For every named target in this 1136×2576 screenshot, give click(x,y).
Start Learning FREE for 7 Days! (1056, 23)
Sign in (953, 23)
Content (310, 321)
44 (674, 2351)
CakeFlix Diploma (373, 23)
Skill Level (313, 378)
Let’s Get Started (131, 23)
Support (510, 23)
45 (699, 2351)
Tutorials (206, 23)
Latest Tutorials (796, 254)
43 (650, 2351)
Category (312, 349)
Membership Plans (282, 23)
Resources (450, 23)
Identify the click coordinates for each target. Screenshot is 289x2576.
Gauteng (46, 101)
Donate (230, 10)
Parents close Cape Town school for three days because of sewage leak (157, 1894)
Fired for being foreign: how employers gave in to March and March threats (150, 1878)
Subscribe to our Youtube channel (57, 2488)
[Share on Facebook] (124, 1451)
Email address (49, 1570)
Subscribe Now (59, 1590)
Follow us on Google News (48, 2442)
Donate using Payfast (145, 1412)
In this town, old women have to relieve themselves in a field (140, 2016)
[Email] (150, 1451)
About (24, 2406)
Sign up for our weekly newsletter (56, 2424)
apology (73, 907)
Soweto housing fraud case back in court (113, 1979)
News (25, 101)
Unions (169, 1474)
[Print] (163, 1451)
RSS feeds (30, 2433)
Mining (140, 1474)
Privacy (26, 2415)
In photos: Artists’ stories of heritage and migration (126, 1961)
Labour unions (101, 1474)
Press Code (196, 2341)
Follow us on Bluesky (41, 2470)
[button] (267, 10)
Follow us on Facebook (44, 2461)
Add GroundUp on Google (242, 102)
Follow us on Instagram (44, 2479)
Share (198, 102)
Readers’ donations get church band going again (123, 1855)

◆ Exercise: Above are some lines. Repeat exactly, and only, those from the line that has "Resources (450, 23)" through the line that has "RSS feeds (30, 2433)".

◆ Written answer:
Resources (450, 23)
Identify the click coordinates for each target. Screenshot is 289x2576.
Gauteng (46, 101)
Donate (230, 10)
Parents close Cape Town school for three days because of sewage leak (157, 1894)
Fired for being foreign: how employers gave in to March and March threats (150, 1878)
Subscribe to our Youtube channel (57, 2488)
[Share on Facebook] (124, 1451)
Email address (49, 1570)
Subscribe Now (59, 1590)
Follow us on Google News (48, 2442)
Donate using Payfast (145, 1412)
In this town, old women have to relieve themselves in a field (140, 2016)
[Email] (150, 1451)
About (24, 2406)
Sign up for our weekly newsletter (56, 2424)
apology (73, 907)
Soweto housing fraud case back in court (113, 1979)
News (25, 101)
Unions (169, 1474)
[Print] (163, 1451)
RSS feeds (30, 2433)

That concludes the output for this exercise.